Berbeda dengan biarawan, seorang biarawati (atau wanita mana pun) tidak bisa menjadi pendeta dan oleh karena itu pelayanan di biara memerlukan kunjungan rutin dari pendeta laki-laki.
Keperawanan merupakan persyaratan integral bagi seorang biarawati dalam sejarah Abad Pertengahan. Kemurnian fisik dianggap sebagai satu-satunya titik awal untuk mencapai kemurnian spiritual.
Namun, pada abad ke-7 M, dan dengan diterbitkannya risalah seperti Aldhelm's On Virginity (680 M), diketahui bahwa wanita dan janda yang sudah menikah juga dapat memainkan peran penting dalam kehidupan biara.

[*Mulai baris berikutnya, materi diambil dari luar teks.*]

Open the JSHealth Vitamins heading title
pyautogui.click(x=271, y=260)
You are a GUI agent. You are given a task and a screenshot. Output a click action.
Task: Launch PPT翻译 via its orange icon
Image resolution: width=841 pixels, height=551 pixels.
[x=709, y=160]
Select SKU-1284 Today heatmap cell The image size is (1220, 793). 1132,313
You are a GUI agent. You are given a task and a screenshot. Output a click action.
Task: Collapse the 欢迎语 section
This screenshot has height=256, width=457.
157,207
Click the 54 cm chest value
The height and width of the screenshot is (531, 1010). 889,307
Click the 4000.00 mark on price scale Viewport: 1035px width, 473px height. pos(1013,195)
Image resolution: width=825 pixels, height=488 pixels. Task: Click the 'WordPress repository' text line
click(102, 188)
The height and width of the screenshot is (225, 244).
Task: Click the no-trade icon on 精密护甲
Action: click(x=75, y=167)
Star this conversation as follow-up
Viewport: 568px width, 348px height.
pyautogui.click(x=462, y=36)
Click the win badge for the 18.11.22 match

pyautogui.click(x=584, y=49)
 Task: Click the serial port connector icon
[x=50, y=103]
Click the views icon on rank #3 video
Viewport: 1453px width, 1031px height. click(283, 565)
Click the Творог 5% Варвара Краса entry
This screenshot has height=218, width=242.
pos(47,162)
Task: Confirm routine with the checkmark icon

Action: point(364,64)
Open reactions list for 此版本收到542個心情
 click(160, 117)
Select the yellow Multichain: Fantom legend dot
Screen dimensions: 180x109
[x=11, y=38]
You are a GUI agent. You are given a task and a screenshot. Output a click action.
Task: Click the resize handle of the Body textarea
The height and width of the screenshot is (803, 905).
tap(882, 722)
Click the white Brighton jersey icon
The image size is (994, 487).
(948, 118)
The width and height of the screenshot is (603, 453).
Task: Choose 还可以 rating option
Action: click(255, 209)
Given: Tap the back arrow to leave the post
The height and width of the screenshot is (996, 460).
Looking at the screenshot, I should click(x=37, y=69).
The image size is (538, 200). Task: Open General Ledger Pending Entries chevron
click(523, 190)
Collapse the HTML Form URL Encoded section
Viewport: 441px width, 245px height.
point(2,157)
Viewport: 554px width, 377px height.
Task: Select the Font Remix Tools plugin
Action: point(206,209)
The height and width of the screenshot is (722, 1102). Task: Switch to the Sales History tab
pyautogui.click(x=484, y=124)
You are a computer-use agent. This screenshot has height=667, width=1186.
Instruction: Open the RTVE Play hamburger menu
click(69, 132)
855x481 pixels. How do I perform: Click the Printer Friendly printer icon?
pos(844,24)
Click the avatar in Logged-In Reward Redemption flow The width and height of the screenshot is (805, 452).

Yang penting memiliki ketabahan spiritual untuk menjalani kehidupan pertapa adalah syarat terpenting bagi wanita berikrar.
Seorang biarawati diharapkan mengenakan pakaian sederhana sebagai simbol penolakannya terhadap barang-barang duniawi dan gangguan.
Tunik panjang merupakan pakaian khas, dengan kerudung yang menutupi seluruh tubuh kecuali wajah sebagai simbol perannya sebagai 'Mempelai Kristus'.
Kerudung itu menyembunyikan rambut biarawati yang harus dipotong pendek. Para biarawati tidak boleh meninggalkan biara mereka dan kontak dengan pengunjung luar, terutama laki-laki.
Meski begitu, terdapat kasus-kasus skandal, seperti pada pertengahan abad ke-12 M di Biara Gilbertine Watton di Inggris di mana seorang pria melakukan hubungan seksual dengan seorang biarawati.
Setelah skandal itu terungkap, pria itu dikebiri sebagai hukumannya karena dianggap pemerkosaan. Meskipun dalam kasus ini hubungan tersebut tampaknya bersifat suka sama suka.